Le soudage TIG est un procédé à arc exigeant une protection gazeuse irréprochable. Outre le gaz, le poste doit être équipé d’une électrode en tungstène et d’un métal d’apport adapté. La bouteille d’argon, typiquement d’une capacité de 8 litres sous 200 bars, fournit environ 1,5 m³ de gaz pour un poids de 13 kg, un format idéal pour un usage régulier.

La qualité du cordon dépend aussi de la stabilité de l’arc et de la pureté du gaz. Pour l’inox, une passivation est souvent nécessaire après l’opération afin de restaurer la couche protectrice de chrome. Le réglage du poste, notamment l’intensité et la fréquence en courant alternatif pour l’aluminium, doit être précis pour éviter la contamination du bain de fusion. Un équipement bien configuré garantit des soudures saines et durables.

Sélection du gaz selon le matériau à souder

Le choix du gaz de protection ne se fait pas au hasard : il dépend directement de la nature du métal à souder. Une erreur d’appréciation expose le cordon à des défauts d’oxydation, de porosité ou à une mauvaise pénétration. Voici un récapitulatif des associations fiables pour orienter votre sélection.

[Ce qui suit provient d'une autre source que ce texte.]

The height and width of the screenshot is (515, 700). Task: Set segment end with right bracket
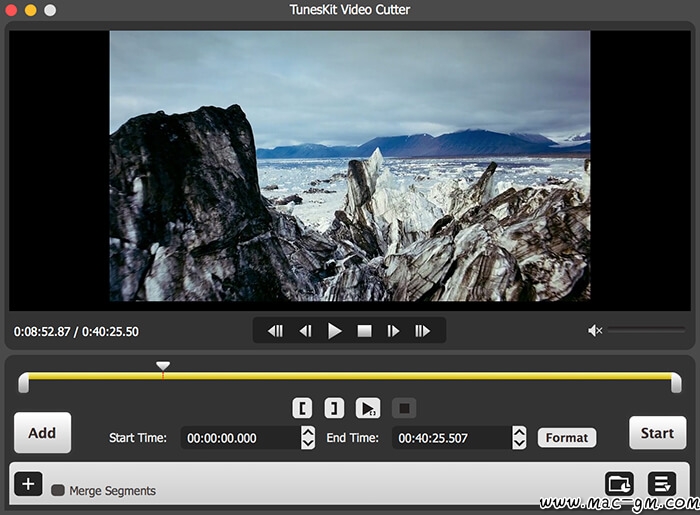(x=334, y=408)
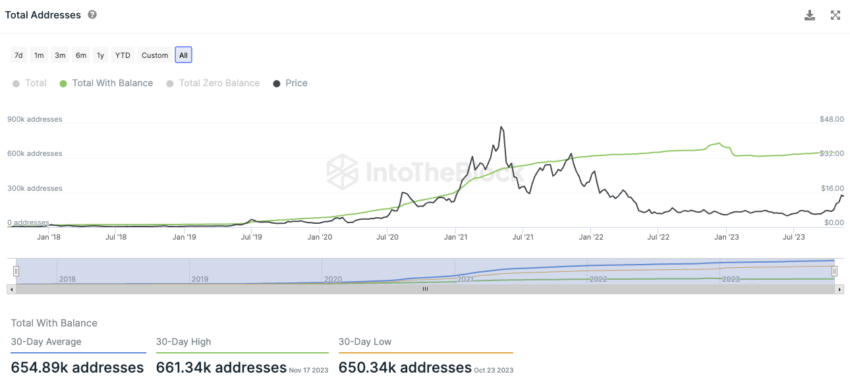Select the YTD time range
850x391 pixels.
point(123,55)
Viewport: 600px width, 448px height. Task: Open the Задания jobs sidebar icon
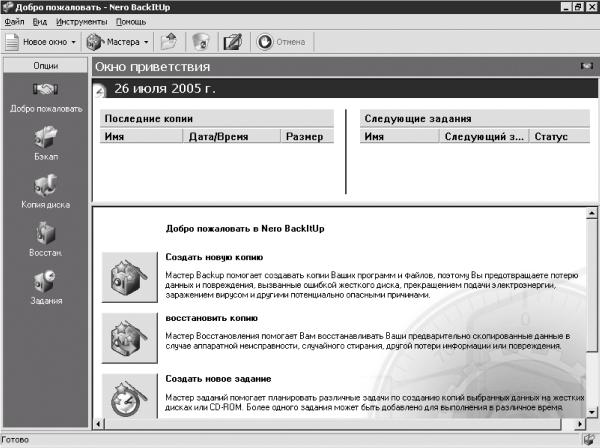45,281
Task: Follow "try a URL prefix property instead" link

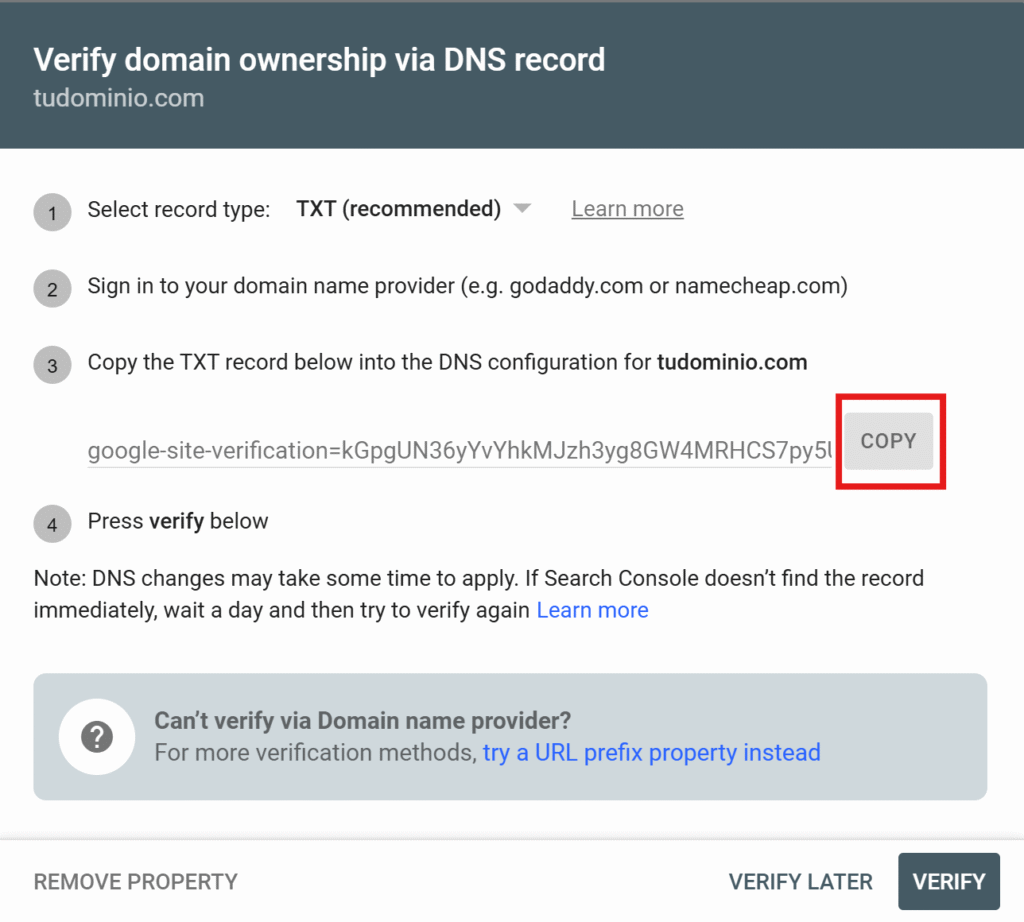Action: click(x=651, y=752)
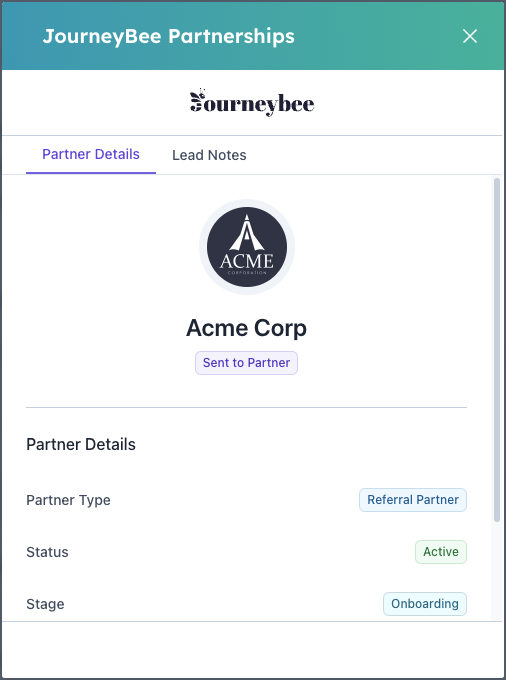Click the vertical scrollbar thumb
Viewport: 506px width, 680px height.
(x=497, y=350)
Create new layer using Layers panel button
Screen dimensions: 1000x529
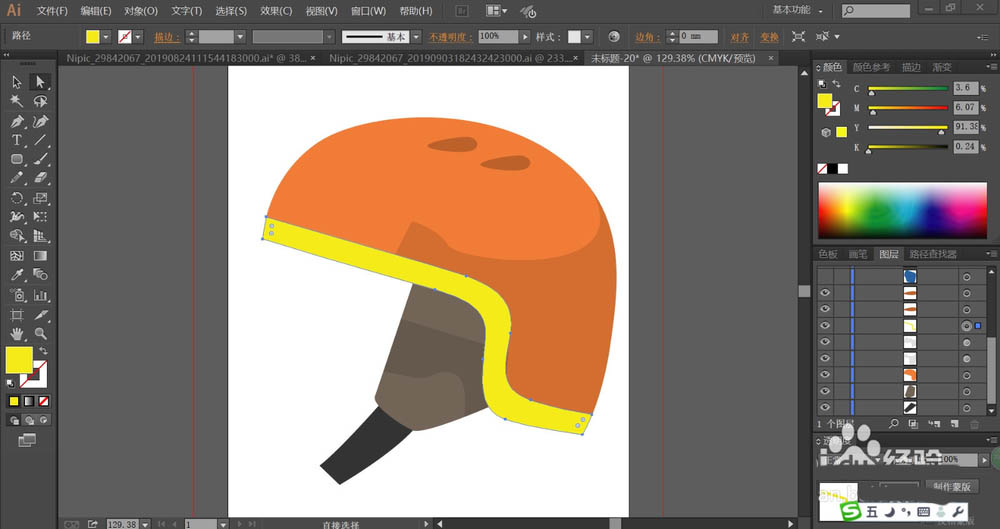click(x=955, y=424)
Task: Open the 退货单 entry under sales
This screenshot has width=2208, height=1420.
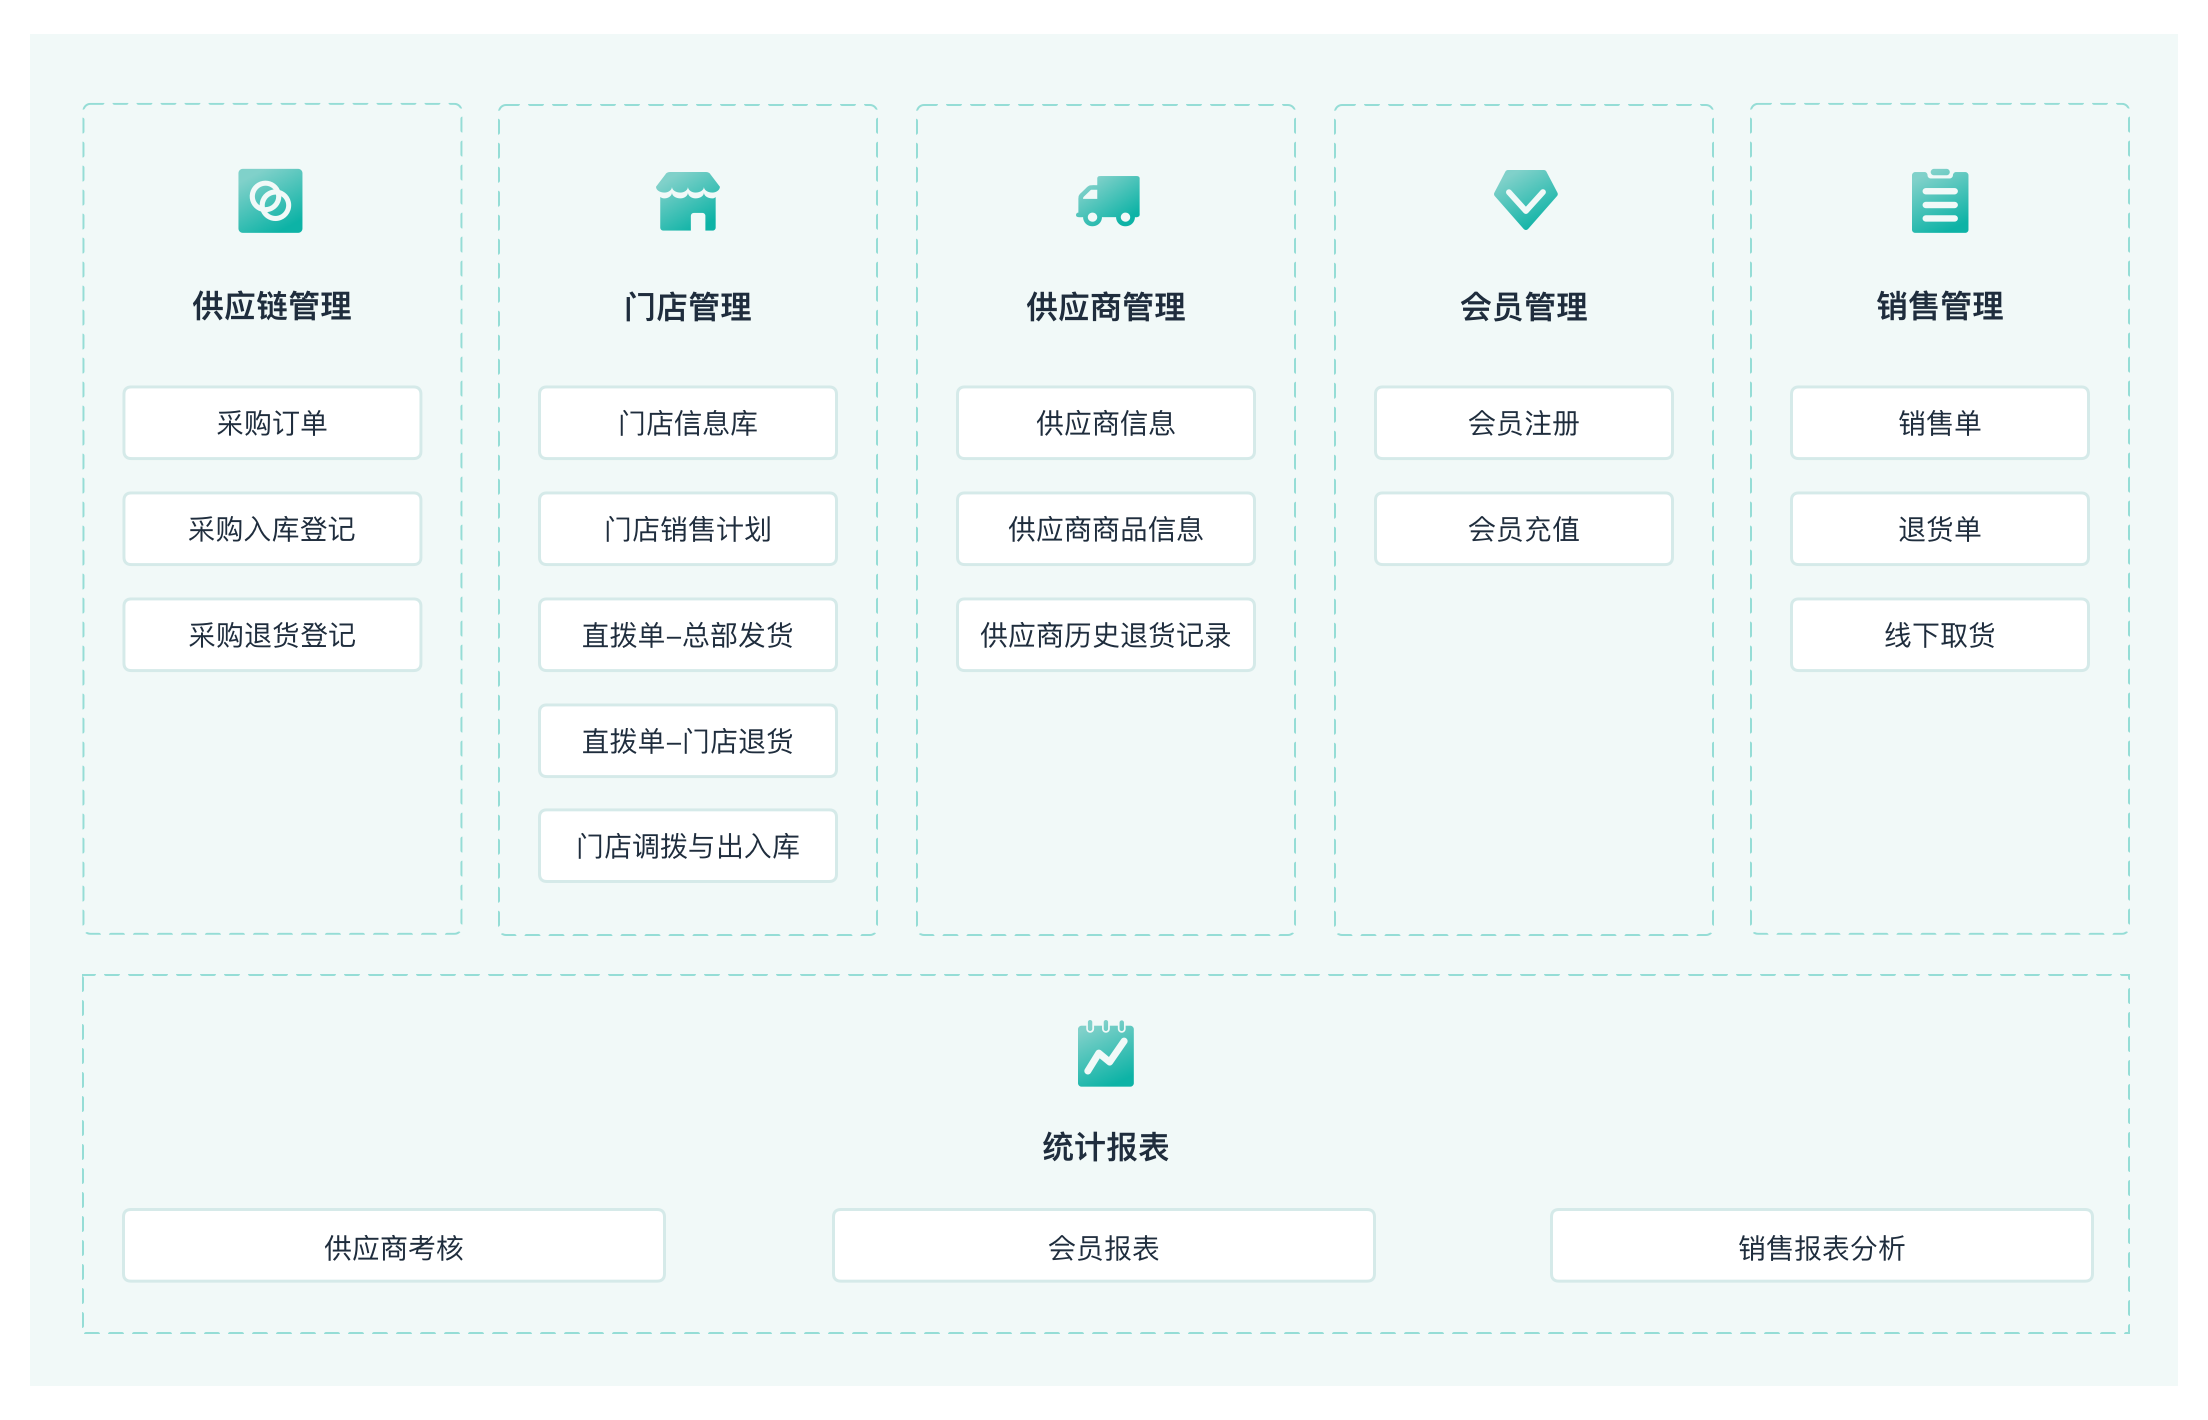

Matériau soudé Gaz recommandé Particularité
Acier non allié / faiblement allié Argon pur (≥ 99,998 %) Évite l’oxydation du tungstène
Acier inoxydable Argon pur ou mélange spécial Passivation nécessaire après soudure
Aluminium Argon pur en courant alternatif (AC) Nettoyage de la couche d’oxyde
Alliages cuivreux Argon pur Bonne conductivité thermique requise
Acier (procédé MIG/MAG) Argon + CO₂ (8 à 18 %) Jamais d’argon pur seul

Pour les métaux exigeants comme le titane, le zirconium ou le tantale, l’argon pur reste la référence absolue. Le bain de fusion doit être strictement isolé de l’oxygène, de l’azote et de l’hydrogène ambiants, sous peine de fragiliser le joint soudé. Dans ce cadre, une pureté minimale de 99,99 % est vivement conseillée.

À l’inverse, sur acier doux, l’usage d’argon pur dans un procédé MIG/MAG déstabilise l’arc et produit un cordon irrégulier. C’est pourquoi l’on ajoute alors du dioxyde de carbone à hauteur de 8 à 18 % du volume total. Cette distinction entre gaz TIG et gaz MIG/MAG est cruciale : elle conditionne la qualité finale de votre soudure et la longévité de vos consommables.

Régler le détendeur-débitmètre en soudage TIG

Le réglage du détendeur-débitmètre est une étape cruciale pour garantir un arc stable et un cordon de soudure impeccable. En soudage TIG, le débit recommandé se situe généralement entre 6 et 12 l/min. Un débit trop faible ne protège pas correctement le bain de fusion, tandis qu’un débit excessif crée des turbulences qui aspirent l’air ambiant et gaspillent votre gaz.

Pour une bouteille d’argon de 8 litres, un détendeur spécifique est nécessaire (type 201002/245400). Ce type d’équipement permet d’ajuster avec précision le flux gazeux. Le réglage idéal varie aussi selon le diamètre de la buse de votre torche et la configuration de la pièce à souder. Dans un environnement fermé, un débit plus faible peut suffire, tandis qu’en extérieur ou en courant d’air, il faudra l’augmenter.

Après l’extinction de l’arc, le post-gaz prend le relais. Il protège l’électrode en tungstène et le bain de fusion en cours de refroidissement contre toute oxydation. Un bon réglage de ce paramètre sur votre poste à souder évitera les porosités et garantira un résultat durable et esthétique.